* _WORK INSTRUCTION_
Where does the word "computer" appear in the entries below? Copy each line that holds it.

● ● ● ● ●

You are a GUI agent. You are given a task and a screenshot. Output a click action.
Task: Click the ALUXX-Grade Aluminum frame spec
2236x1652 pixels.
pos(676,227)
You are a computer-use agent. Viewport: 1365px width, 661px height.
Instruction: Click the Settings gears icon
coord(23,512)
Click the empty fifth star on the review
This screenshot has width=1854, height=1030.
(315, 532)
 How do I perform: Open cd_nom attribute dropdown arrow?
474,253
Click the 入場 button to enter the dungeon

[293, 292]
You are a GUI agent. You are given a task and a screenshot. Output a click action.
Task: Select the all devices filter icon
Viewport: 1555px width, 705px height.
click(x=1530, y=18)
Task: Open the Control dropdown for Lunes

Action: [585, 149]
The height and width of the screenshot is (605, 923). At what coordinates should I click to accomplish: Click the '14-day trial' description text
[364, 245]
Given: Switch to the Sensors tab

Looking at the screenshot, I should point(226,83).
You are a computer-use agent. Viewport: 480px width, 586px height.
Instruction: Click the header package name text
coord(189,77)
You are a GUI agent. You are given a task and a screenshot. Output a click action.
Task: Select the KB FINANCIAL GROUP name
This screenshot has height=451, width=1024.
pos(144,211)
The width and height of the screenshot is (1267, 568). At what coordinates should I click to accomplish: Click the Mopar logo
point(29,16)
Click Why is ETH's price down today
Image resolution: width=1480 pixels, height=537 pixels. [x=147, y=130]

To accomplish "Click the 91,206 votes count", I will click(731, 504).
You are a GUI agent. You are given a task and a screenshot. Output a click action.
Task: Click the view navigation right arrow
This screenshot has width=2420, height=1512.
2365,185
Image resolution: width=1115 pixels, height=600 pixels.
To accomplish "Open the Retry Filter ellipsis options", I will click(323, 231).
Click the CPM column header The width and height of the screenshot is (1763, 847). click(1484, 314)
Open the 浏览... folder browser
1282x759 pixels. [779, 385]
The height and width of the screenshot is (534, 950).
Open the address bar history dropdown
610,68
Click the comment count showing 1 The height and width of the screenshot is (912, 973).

● ● ● ● ●

* _THE ANSWER_
You are a computer-use agent. Viewport: 1365px width, 661px height.
You are a computer-use agent. Viewport: 480px width, 586px height.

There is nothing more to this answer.